Anyways, HuggingFace has some excellent documentation. Writing out what I understand by hand again just to try and remember it a little bit longer:

Data parallelism: duplicate the model across GPUs, and split each batch into number of data parallel groups. There are different types of data parallelism depending on how the GPUs synchronize. (Distributed data parallelism: run forward/backward on each gpu with different data, and then average the results.)
Naive Model parallelism: split models by layers, where each layer forwards results and then gets them collected backwards as values propagate. - Pipeline parallelism: Naive Model parallelism, but the calculations are pipelined to avoid gpus sitting idle for some time.
Tensor parallelism: split tensors against the layers instead; Tensor Parallelism can be transparent to the rest of the modules with GPUs offloading work to others. The main requirement is that GPU interconnect should be really fast.

Of course, I need to spend some time to figure out actual values for fast, model size, and how much each type of operation costs.

Model Visualization

Wished into the ether for easier model visualization again.

There are several attempts at this: most of which render with graphviz and are not particularly interactive or useful.

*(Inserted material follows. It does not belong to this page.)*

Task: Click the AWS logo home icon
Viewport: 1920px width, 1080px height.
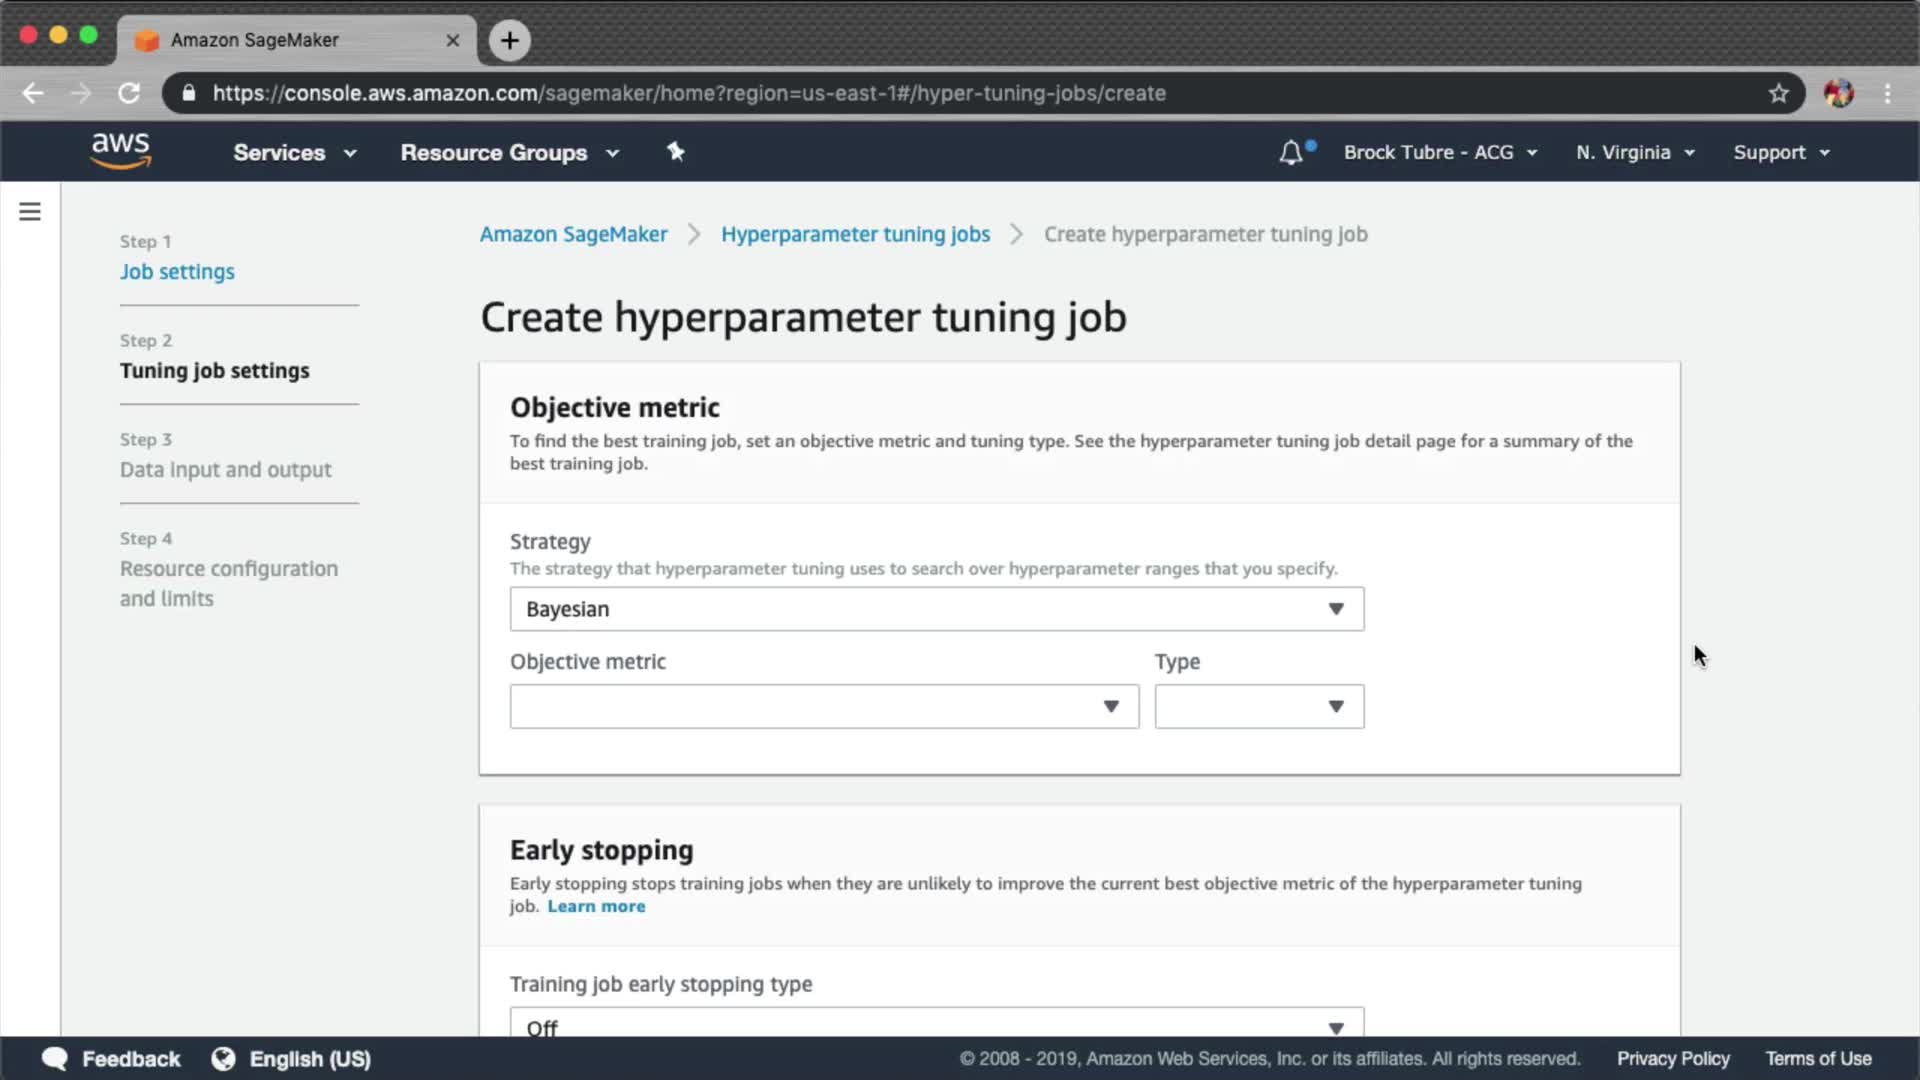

Sometimes I wonder if I should hire someone with excellent Javascript / 3.js / canvas skills and just get something built.

Tailscale

Set up tailscale on my personal laptops recently: after fixing up my personal laptop to stay connected after connecting to the internet I'm updating this week's letter remotely.

The SSH web client is pretty amazing: I'm finding myself able to use all the keyboard shortcuts I could have hoped to without chrome intercepting them; if I have any complaints it's only that my color scheme seems a bit messed up.

Given easy access to my personal laptop through a web cli (and potentially opening up more services through it) I'll end up spending a lot more time using/building CLI based applications.

— Kunal